Banks delivered preliminary results of the stress tests conducted with the London-based European Banking Authority to the ECB around two weeks ago, said one person attending the ECB meeting in Frankfurt.

“As a consequence, most banks should know whether they face problems at the stress test or not,” he said.

ECB officials proposed revealing the results to banks for accuracy checks 48 hours before making them public in October, raising the ire of some bankers who say they need more time, according to two bankers who attended the meeting.

“Banks can't comprehend this highly complex AQR process within 48 hours in a way that they can sign it off in good conscience,” said one person familiar with the matter.

The review, unprecedented in Europe for its complexity and breadth, is designed to ensure the health of the euro zone’s financial system and restore confidence in it.

The ECB faces a delicate balancing act as it tries to maintain the secrecy of its work to avoid any breaches of market disclosure rules, while not blind-siding banks with unforeseen capital demands that they could struggle to fulfil.

The ECB said the 48-hour deadline was one element in an ongoing dialogue with the 128 banks it was reviewing.

“We will communicate with the banks directly concerning exact timelines for the disclosure of the final result of the Comprehensive Assessment closer to the end of the process,” said a spokesman in an emailed statement.

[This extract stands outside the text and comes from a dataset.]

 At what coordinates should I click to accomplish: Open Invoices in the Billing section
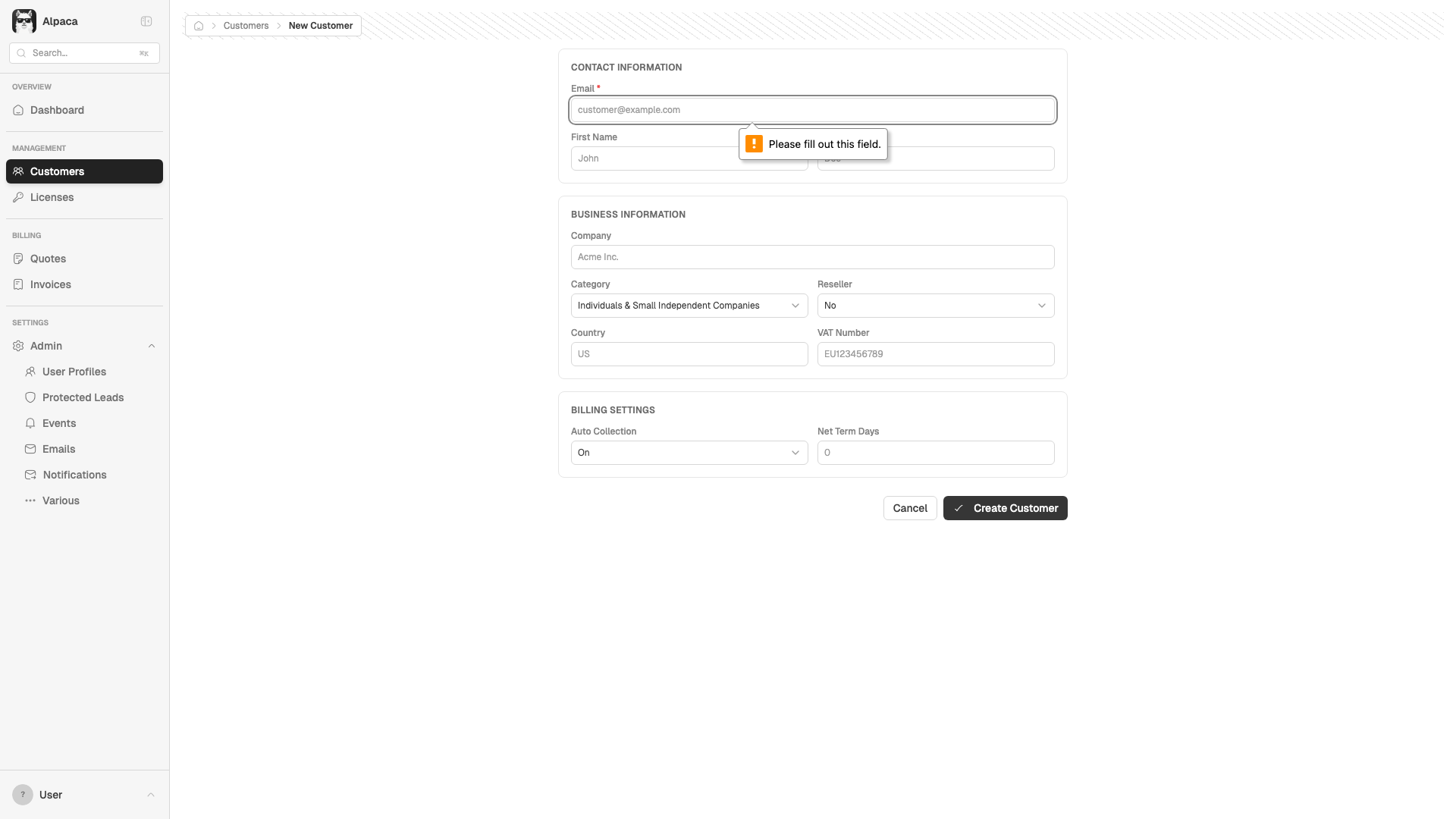[x=49, y=284]
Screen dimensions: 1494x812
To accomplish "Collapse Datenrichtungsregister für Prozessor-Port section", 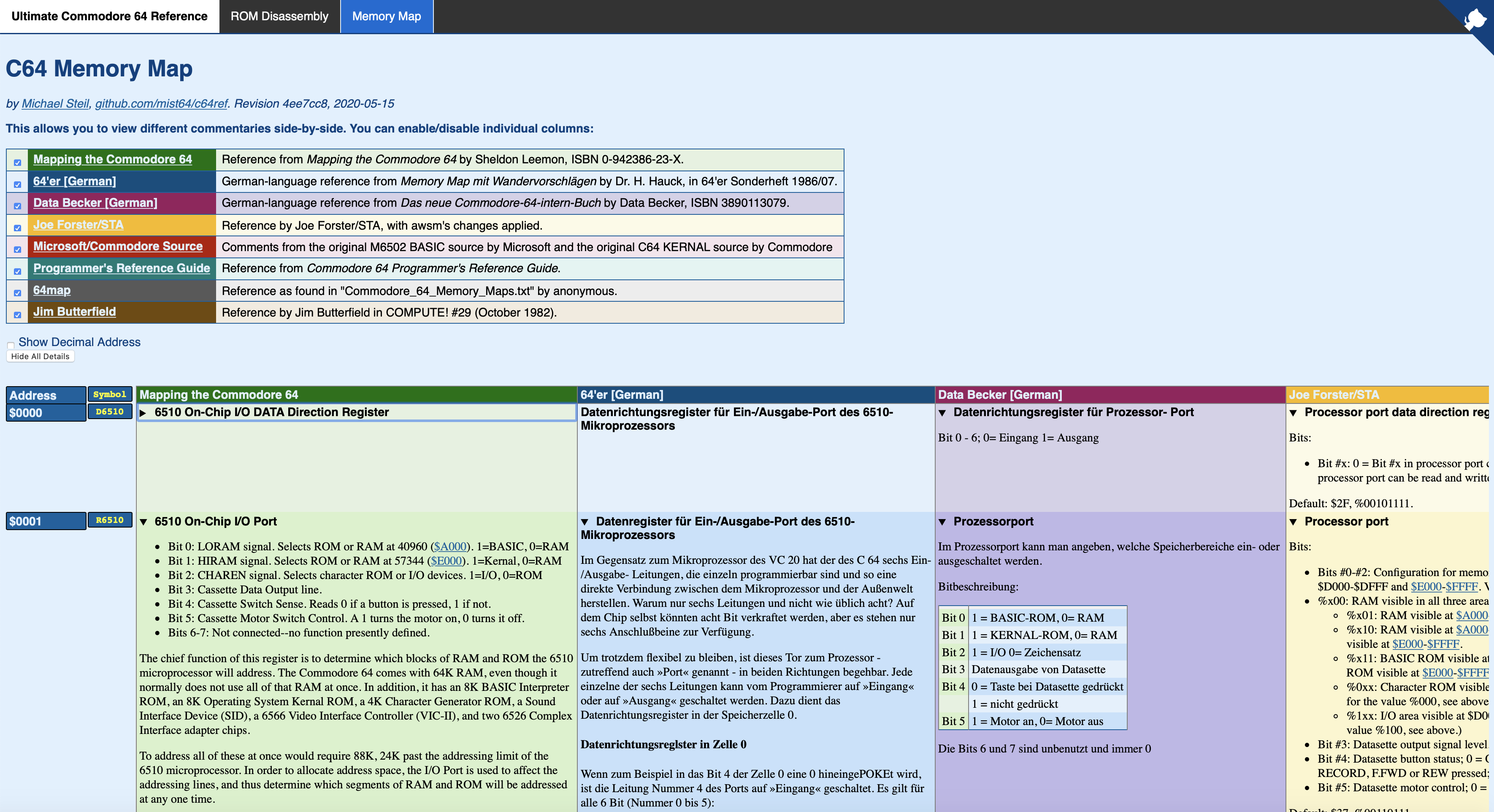I will [x=942, y=413].
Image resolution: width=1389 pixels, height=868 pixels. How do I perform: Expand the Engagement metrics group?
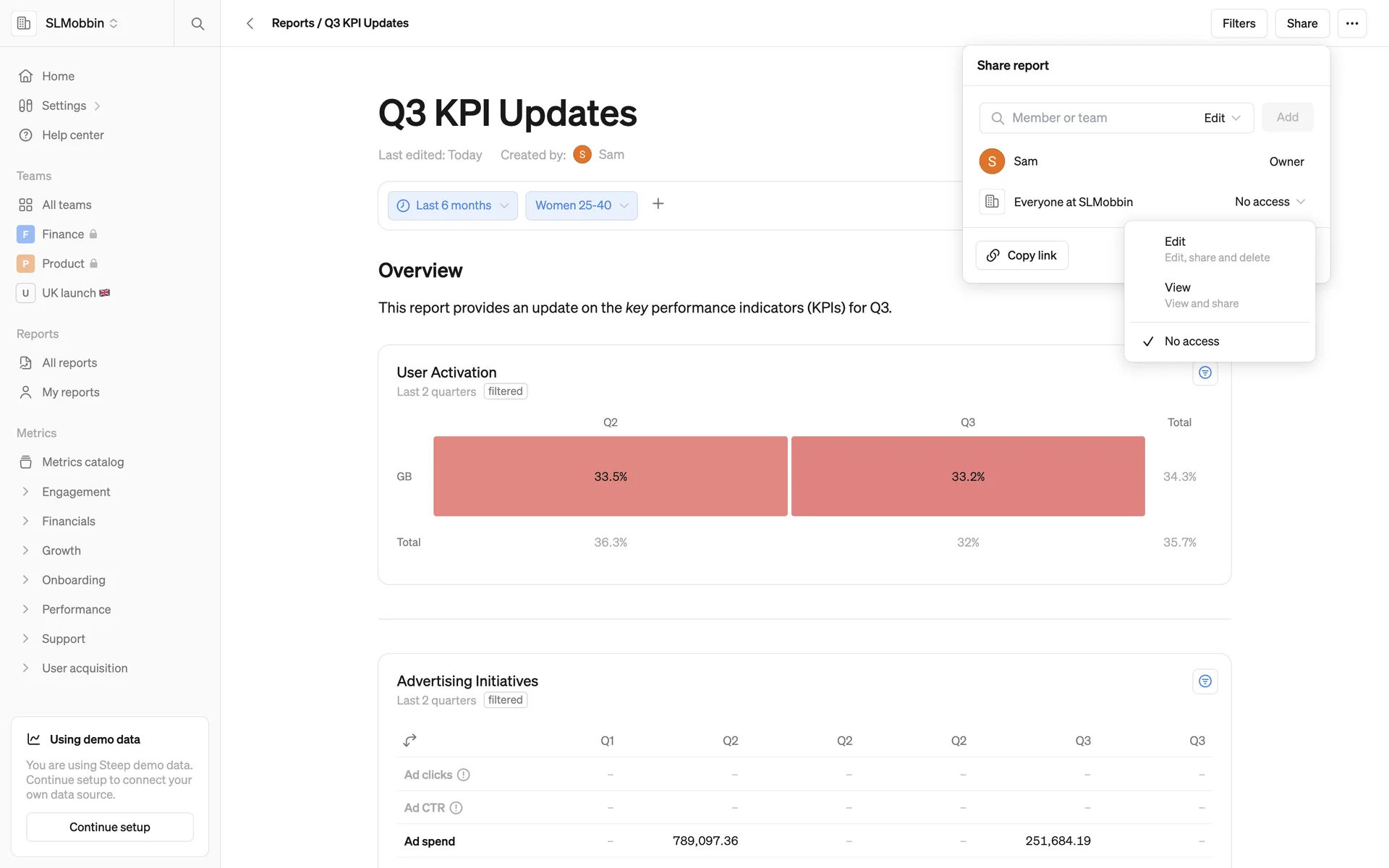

The ECB aims to publish figures for each bank including total assets, risk exposure and a widely used gauge of balance sheet muscle called CET1, or common equity tier one capital, said one banker attending the meeting.

Moreover, the ECB wants to publish banks’ leverage ratios, a proposal criticized by several banks because this measure, though widely used to compensate for distortions in CET1 calculations, is not yet a formal regulatory requirement in Europe, two sources said.

The comprehensive review is designed to restore confidence in a banking market that has traded at lower valuations than the U.S.'s since the financial crisis, as investors pondered the real state of European banks' balance sheets.

All results will be released in October. Banks have made extensive preparations ahead of the tests, including raising over 100 billion euros ($136 billion) in the nine months to April, shedding assets and writing off bad debts.